Return the following lines exactly as they appear, without changing anything.

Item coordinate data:
*-*-*

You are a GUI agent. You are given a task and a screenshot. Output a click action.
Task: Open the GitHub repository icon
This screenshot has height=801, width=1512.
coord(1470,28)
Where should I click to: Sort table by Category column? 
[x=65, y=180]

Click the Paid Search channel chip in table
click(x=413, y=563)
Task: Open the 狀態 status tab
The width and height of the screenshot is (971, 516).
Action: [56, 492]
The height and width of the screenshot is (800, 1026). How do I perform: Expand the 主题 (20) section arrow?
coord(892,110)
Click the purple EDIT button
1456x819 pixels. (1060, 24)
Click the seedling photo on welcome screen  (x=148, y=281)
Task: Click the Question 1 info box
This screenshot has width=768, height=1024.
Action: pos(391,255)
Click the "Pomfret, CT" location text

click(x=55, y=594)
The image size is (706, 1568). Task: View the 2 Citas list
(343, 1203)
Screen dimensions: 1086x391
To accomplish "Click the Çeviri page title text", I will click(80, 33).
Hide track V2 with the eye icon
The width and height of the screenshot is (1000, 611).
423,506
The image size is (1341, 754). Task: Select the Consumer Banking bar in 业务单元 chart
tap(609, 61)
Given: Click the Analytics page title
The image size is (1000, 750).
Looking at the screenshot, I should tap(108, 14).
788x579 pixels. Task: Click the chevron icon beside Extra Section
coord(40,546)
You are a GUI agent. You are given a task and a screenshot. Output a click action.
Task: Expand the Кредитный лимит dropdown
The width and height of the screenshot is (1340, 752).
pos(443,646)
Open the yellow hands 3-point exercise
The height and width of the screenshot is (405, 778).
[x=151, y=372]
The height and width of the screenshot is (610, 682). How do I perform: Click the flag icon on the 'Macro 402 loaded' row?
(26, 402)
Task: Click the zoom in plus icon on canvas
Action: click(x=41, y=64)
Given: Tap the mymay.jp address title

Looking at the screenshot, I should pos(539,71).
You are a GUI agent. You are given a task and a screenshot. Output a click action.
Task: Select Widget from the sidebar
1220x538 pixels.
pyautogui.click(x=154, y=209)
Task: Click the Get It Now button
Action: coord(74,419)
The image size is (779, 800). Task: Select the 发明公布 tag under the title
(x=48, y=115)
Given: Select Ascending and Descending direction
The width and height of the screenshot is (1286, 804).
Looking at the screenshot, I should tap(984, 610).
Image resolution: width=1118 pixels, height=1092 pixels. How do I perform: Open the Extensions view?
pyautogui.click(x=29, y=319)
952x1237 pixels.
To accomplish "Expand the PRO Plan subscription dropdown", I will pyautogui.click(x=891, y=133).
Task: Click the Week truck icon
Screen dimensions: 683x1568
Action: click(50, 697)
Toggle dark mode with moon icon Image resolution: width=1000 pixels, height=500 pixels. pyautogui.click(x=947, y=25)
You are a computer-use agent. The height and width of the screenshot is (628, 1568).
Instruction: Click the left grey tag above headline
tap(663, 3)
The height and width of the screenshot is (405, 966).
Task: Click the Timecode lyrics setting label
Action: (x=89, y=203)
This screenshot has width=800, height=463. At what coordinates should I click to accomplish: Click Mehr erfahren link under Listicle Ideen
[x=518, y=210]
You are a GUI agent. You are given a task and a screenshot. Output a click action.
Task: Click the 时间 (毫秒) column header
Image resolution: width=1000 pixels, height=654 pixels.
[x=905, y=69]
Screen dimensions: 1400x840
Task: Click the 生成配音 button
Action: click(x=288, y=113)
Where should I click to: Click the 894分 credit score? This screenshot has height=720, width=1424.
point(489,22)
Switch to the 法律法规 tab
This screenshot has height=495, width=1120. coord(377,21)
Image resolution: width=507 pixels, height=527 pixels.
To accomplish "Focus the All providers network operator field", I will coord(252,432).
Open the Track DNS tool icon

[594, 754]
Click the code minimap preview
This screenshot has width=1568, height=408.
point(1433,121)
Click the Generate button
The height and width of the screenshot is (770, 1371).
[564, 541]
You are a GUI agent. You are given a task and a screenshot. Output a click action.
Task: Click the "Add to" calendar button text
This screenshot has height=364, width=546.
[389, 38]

*-*-*

■ OUTPUT FOR THIS EXERCISE
You are a GUI agent. You are given a task and a screenshot. Output a click action.
Task: Open the GitHub repository icon
This screenshot has height=801, width=1512.
coord(1470,28)
Where should I click to: Sort table by Category column? 
[x=65, y=180]

Click the Paid Search channel chip in table
click(x=413, y=563)
Task: Open the 狀態 status tab
The width and height of the screenshot is (971, 516).
Action: [56, 492]
The height and width of the screenshot is (800, 1026). How do I perform: Expand the 主题 (20) section arrow?
coord(892,110)
Click the purple EDIT button
1456x819 pixels. (1060, 24)
Click the seedling photo on welcome screen  (x=148, y=281)
Task: Click the Question 1 info box
This screenshot has width=768, height=1024.
Action: pos(391,255)
Click the "Pomfret, CT" location text

click(x=55, y=594)
The image size is (706, 1568). Task: View the 2 Citas list
(343, 1203)
Screen dimensions: 1086x391
To accomplish "Click the Çeviri page title text", I will click(80, 33).
Hide track V2 with the eye icon
The width and height of the screenshot is (1000, 611).
423,506
The image size is (1341, 754). Task: Select the Consumer Banking bar in 业务单元 chart
tap(609, 61)
Given: Click the Analytics page title
The image size is (1000, 750).
Looking at the screenshot, I should tap(108, 14).
788x579 pixels. Task: Click the chevron icon beside Extra Section
coord(40,546)
You are a GUI agent. You are given a task and a screenshot. Output a click action.
Task: Expand the Кредитный лимит dropdown
The width and height of the screenshot is (1340, 752).
pos(443,646)
Open the yellow hands 3-point exercise
The height and width of the screenshot is (405, 778).
[x=151, y=372]
The height and width of the screenshot is (610, 682). How do I perform: Click the flag icon on the 'Macro 402 loaded' row?
(26, 402)
Task: Click the zoom in plus icon on canvas
Action: click(x=41, y=64)
Given: Tap the mymay.jp address title

Looking at the screenshot, I should pos(539,71).
You are a GUI agent. You are given a task and a screenshot. Output a click action.
Task: Select Widget from the sidebar
1220x538 pixels.
pyautogui.click(x=154, y=209)
Task: Click the Get It Now button
Action: coord(74,419)
The image size is (779, 800). Task: Select the 发明公布 tag under the title
(x=48, y=115)
Given: Select Ascending and Descending direction
The width and height of the screenshot is (1286, 804).
Looking at the screenshot, I should tap(984, 610).
Image resolution: width=1118 pixels, height=1092 pixels. How do I perform: Open the Extensions view?
pyautogui.click(x=29, y=319)
952x1237 pixels.
To accomplish "Expand the PRO Plan subscription dropdown", I will pyautogui.click(x=891, y=133).
Task: Click the Week truck icon
Screen dimensions: 683x1568
Action: click(50, 697)
Toggle dark mode with moon icon Image resolution: width=1000 pixels, height=500 pixels. pyautogui.click(x=947, y=25)
You are a computer-use agent. The height and width of the screenshot is (628, 1568).
Instruction: Click the left grey tag above headline
tap(663, 3)
The height and width of the screenshot is (405, 966).
Task: Click the Timecode lyrics setting label
Action: (x=89, y=203)
This screenshot has width=800, height=463. At what coordinates should I click to accomplish: Click Mehr erfahren link under Listicle Ideen
[x=518, y=210]
You are a GUI agent. You are given a task and a screenshot. Output a click action.
Task: Click the 时间 (毫秒) column header
Image resolution: width=1000 pixels, height=654 pixels.
[x=905, y=69]
Screen dimensions: 1400x840
Task: Click the 生成配音 button
Action: click(x=288, y=113)
Where should I click to: Click the 894分 credit score? This screenshot has height=720, width=1424.
point(489,22)
Switch to the 法律法规 tab
This screenshot has height=495, width=1120. coord(377,21)
Image resolution: width=507 pixels, height=527 pixels.
To accomplish "Focus the All providers network operator field", I will coord(252,432).
Open the Track DNS tool icon

[594, 754]
Click the code minimap preview
This screenshot has width=1568, height=408.
point(1433,121)
Click the Generate button
The height and width of the screenshot is (770, 1371).
[564, 541]
You are a GUI agent. You are given a task and a screenshot. Output a click action.
Task: Click the "Add to" calendar button text
This screenshot has height=364, width=546.
[389, 38]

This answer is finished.